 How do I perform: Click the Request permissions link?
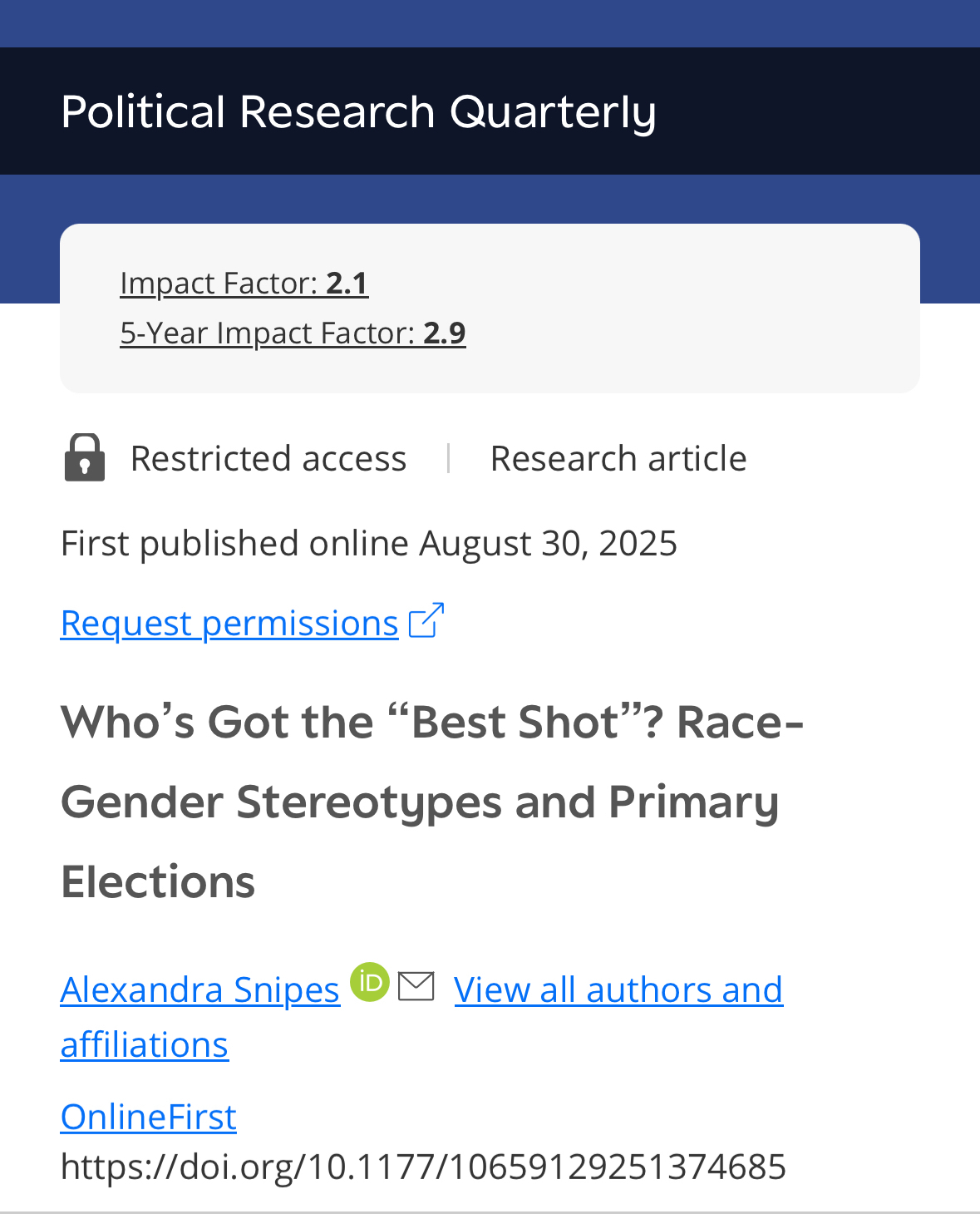click(229, 624)
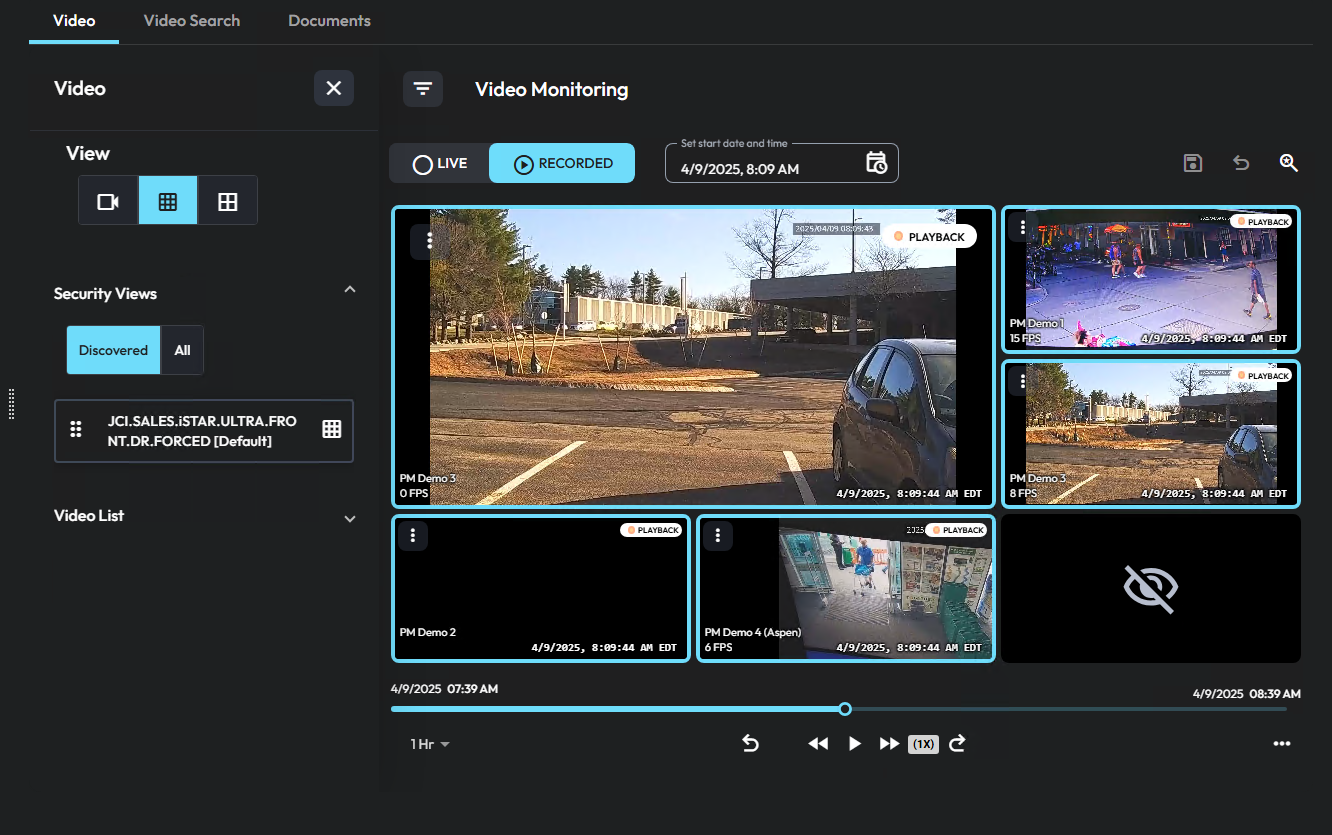Open the save view icon
The width and height of the screenshot is (1332, 835).
pos(1192,162)
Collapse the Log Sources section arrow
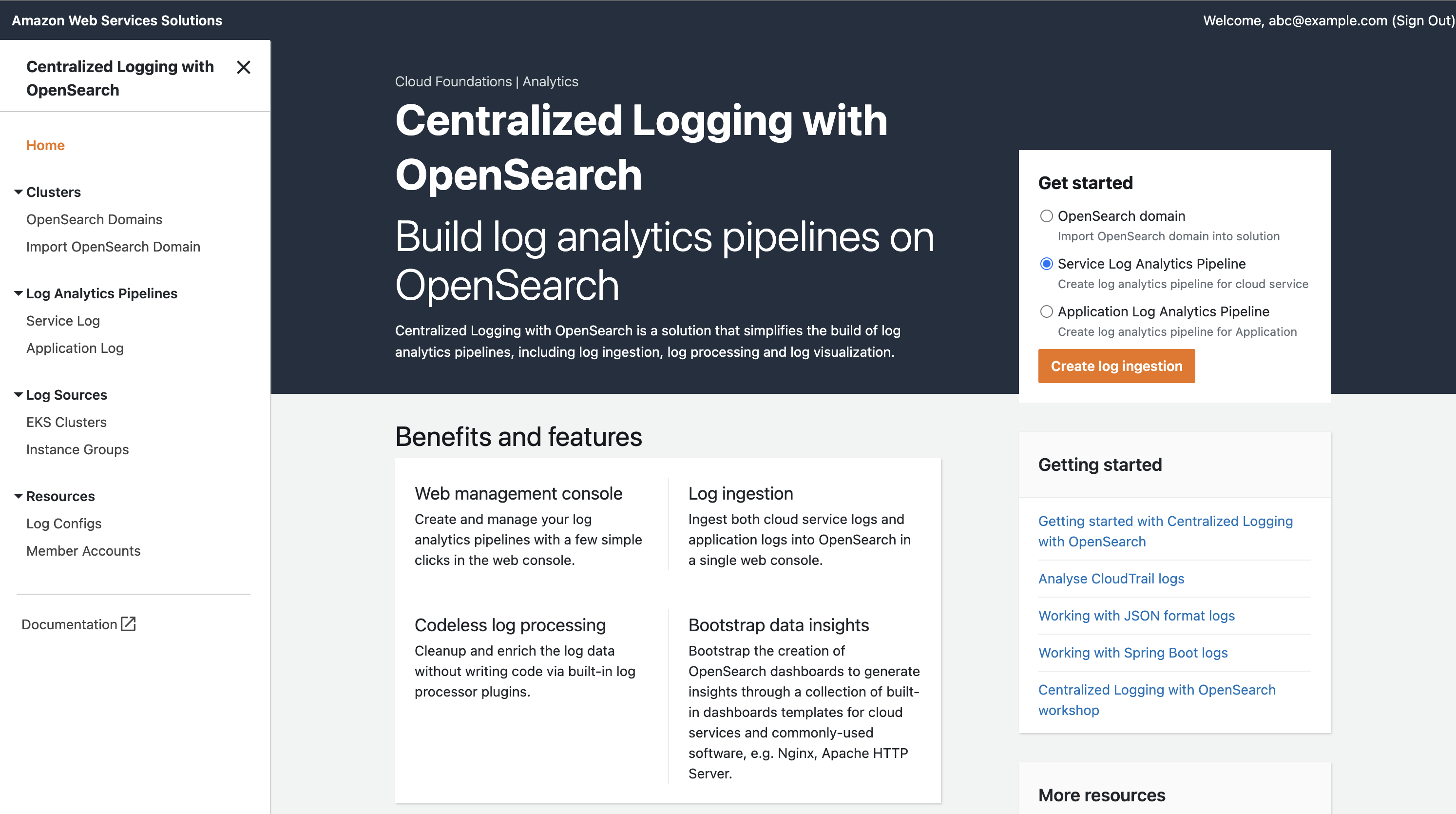Screen dimensions: 1456x814 click(x=19, y=394)
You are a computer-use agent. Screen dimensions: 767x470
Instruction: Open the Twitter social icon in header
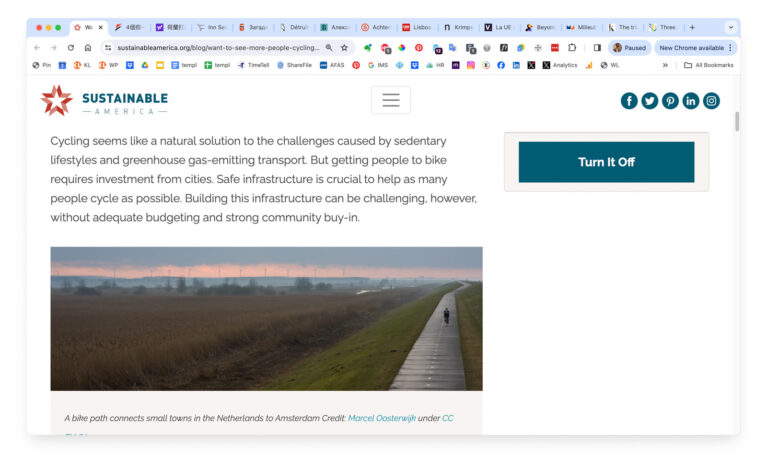(650, 101)
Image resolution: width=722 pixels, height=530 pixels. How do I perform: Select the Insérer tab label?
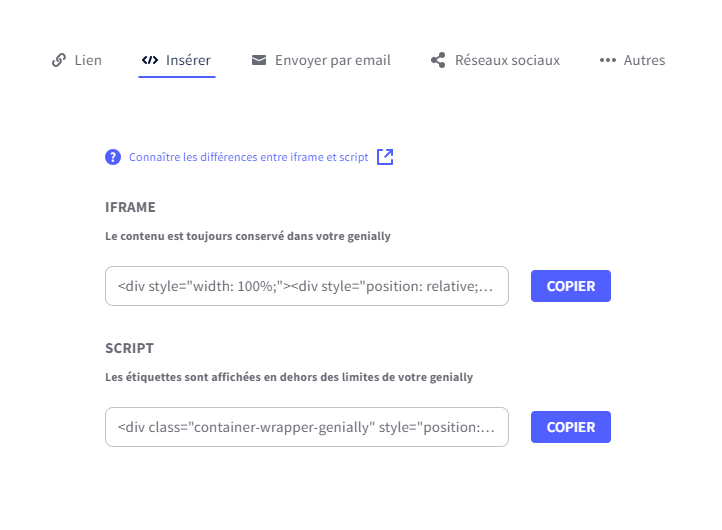point(189,60)
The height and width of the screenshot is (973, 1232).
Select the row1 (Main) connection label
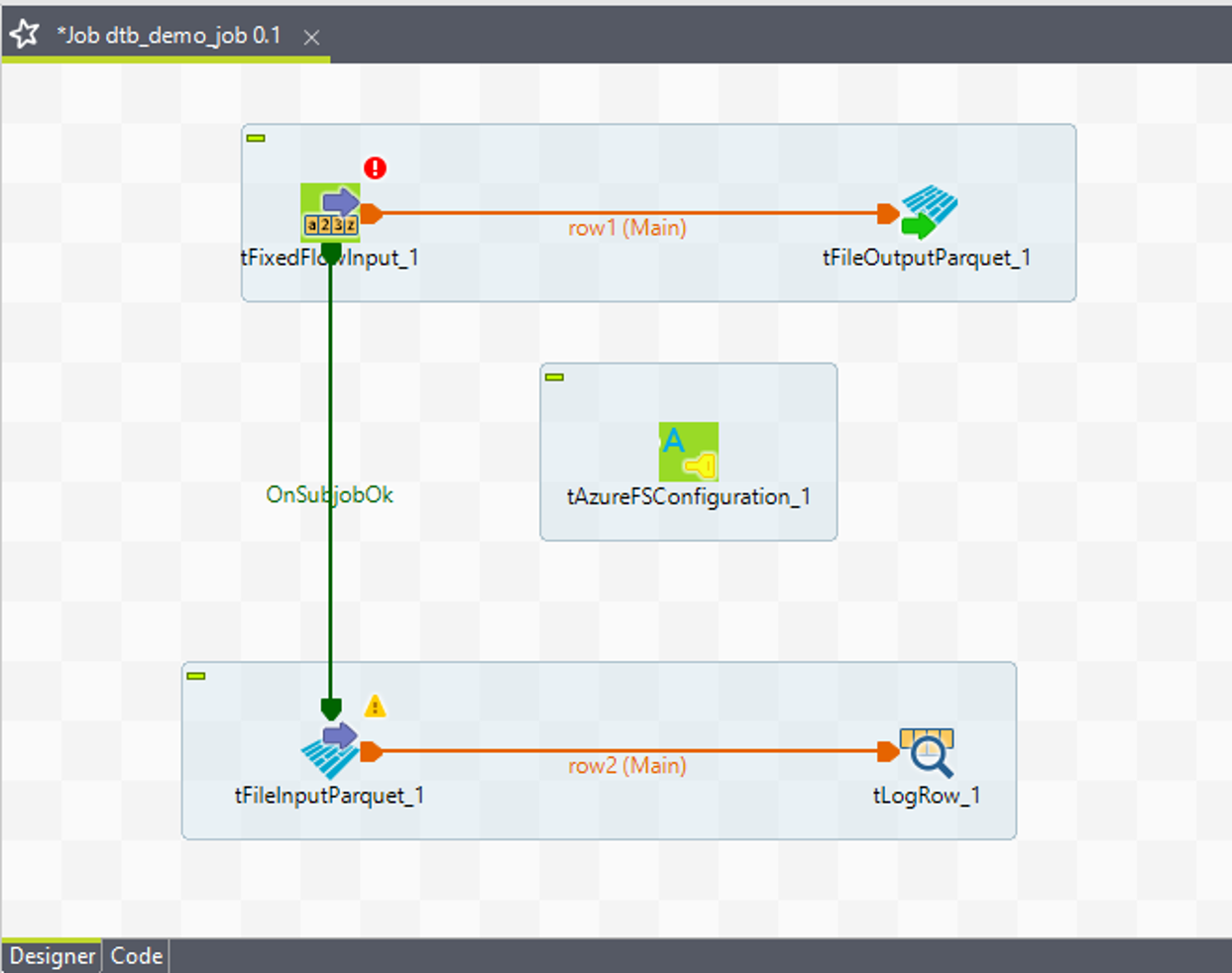626,228
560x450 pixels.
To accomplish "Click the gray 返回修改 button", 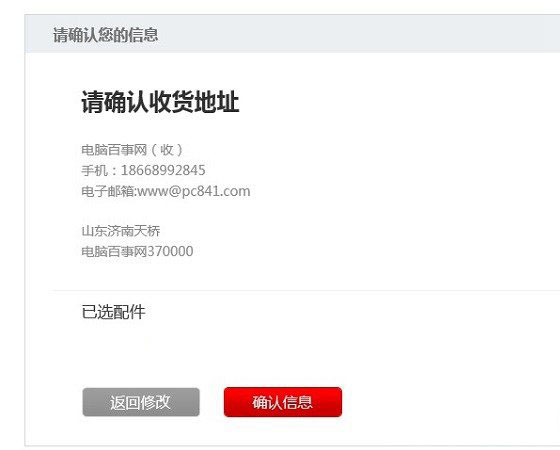I will click(x=141, y=402).
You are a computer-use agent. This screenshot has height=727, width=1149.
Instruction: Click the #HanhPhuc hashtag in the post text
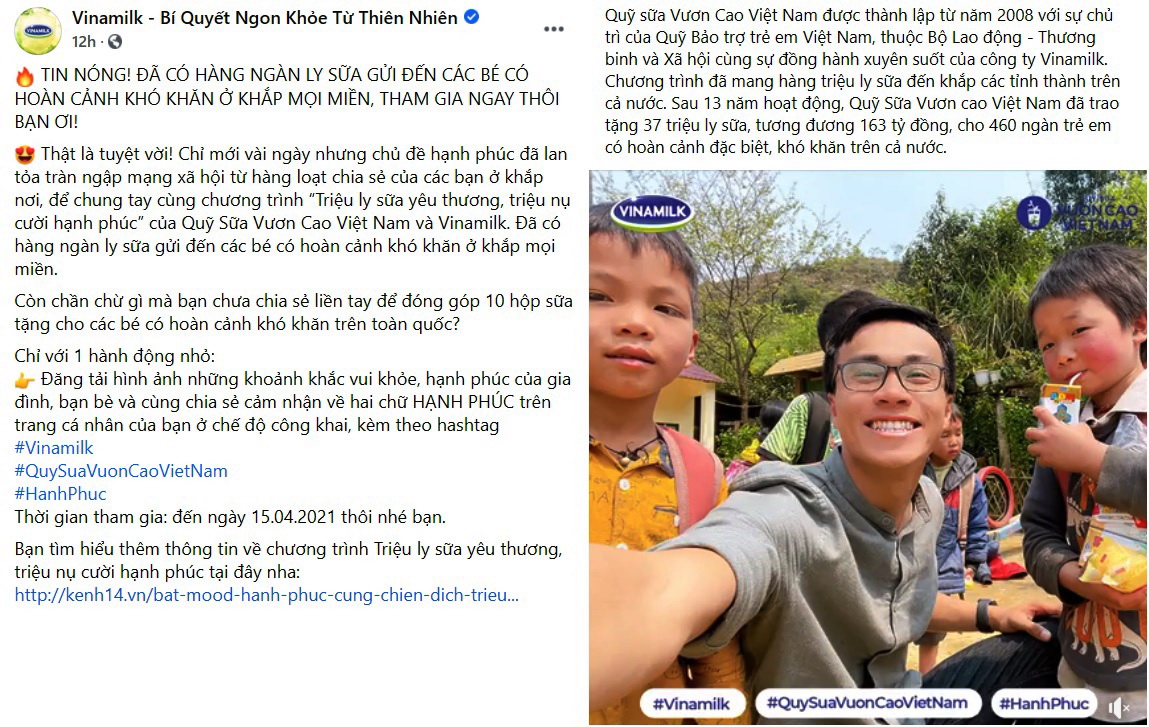pyautogui.click(x=60, y=494)
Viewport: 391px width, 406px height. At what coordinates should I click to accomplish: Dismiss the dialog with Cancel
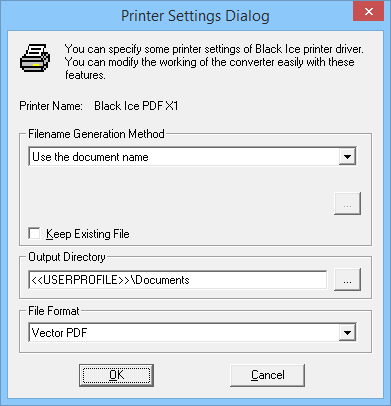coord(268,375)
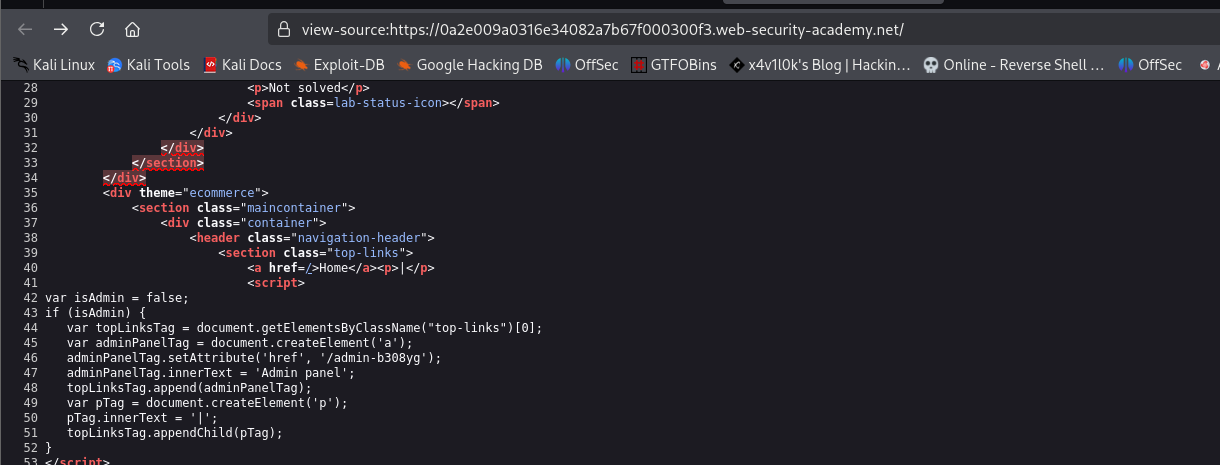1220x465 pixels.
Task: Open the OffSec bookmark beside Google Hacking DB
Action: pos(587,65)
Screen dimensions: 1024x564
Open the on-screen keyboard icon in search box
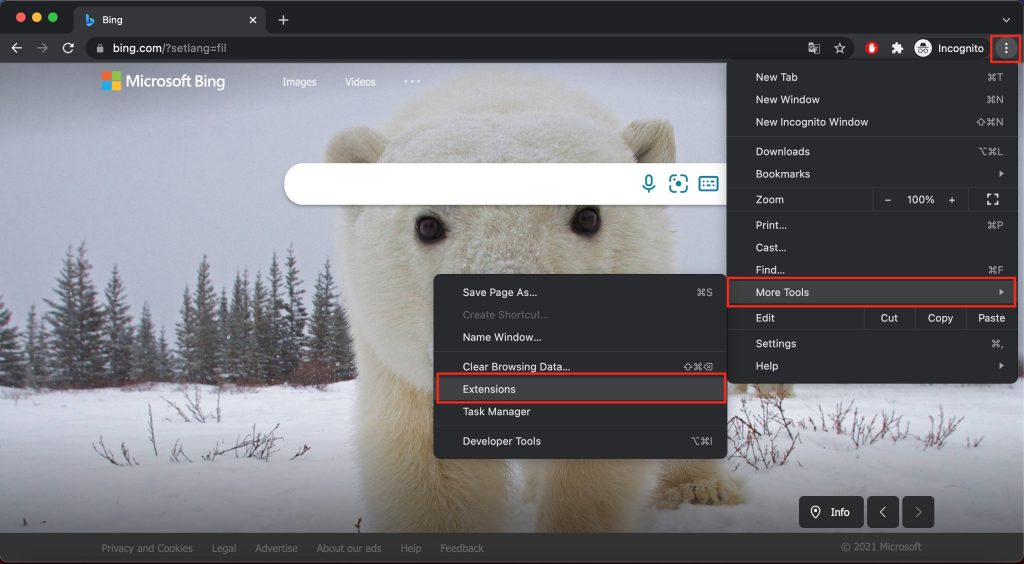708,183
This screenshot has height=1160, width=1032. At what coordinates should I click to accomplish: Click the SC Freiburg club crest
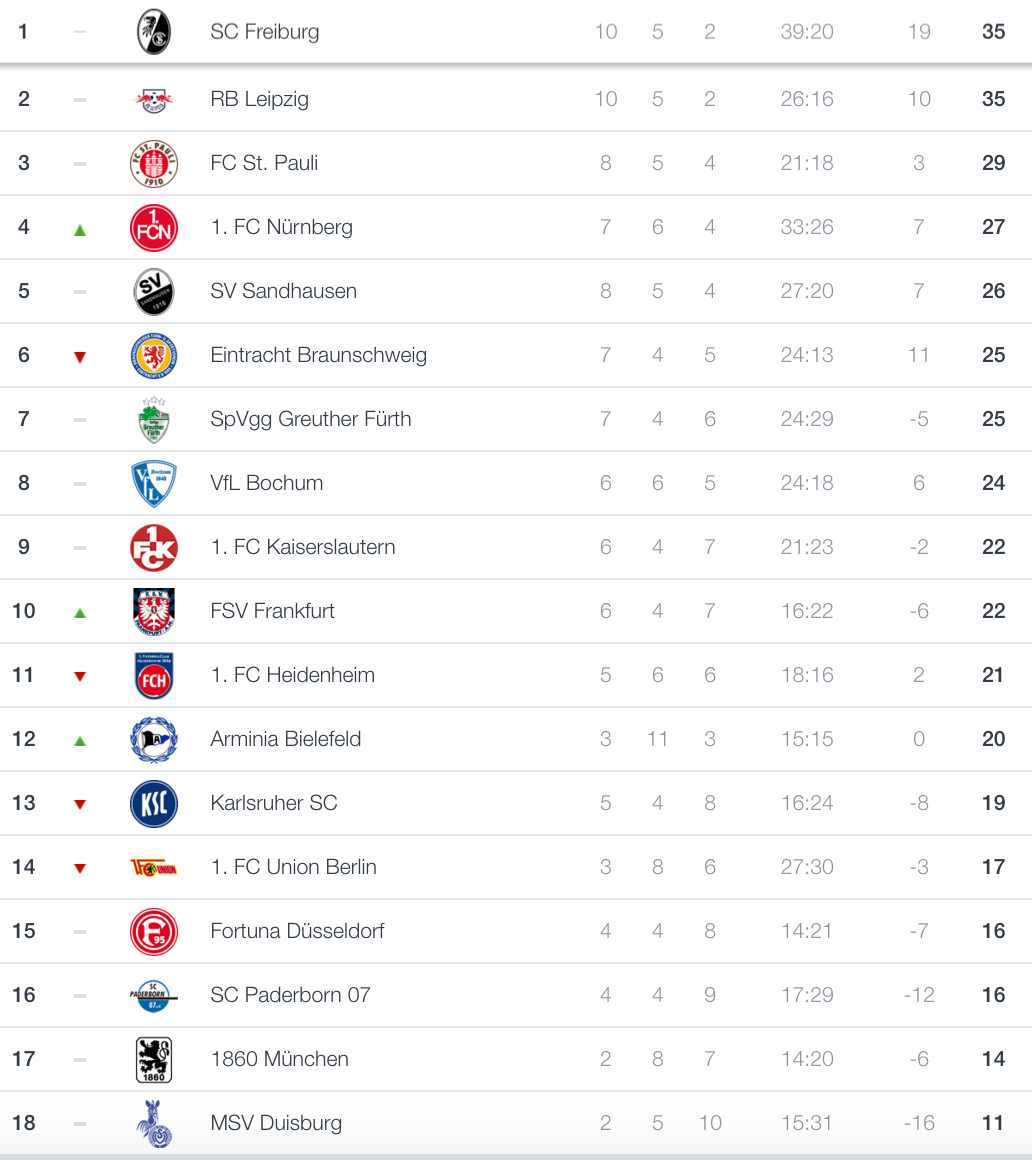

● ● ●

DIRECTIONS FOR THIS TASK:
Copy out, from the material above, each line in which the string "computer" is found.

FINISHED TASK:
You are a computer-use agent. Screen dimensions: 767x470
You are a computer-use agent. This screenshot has height=727, width=1149.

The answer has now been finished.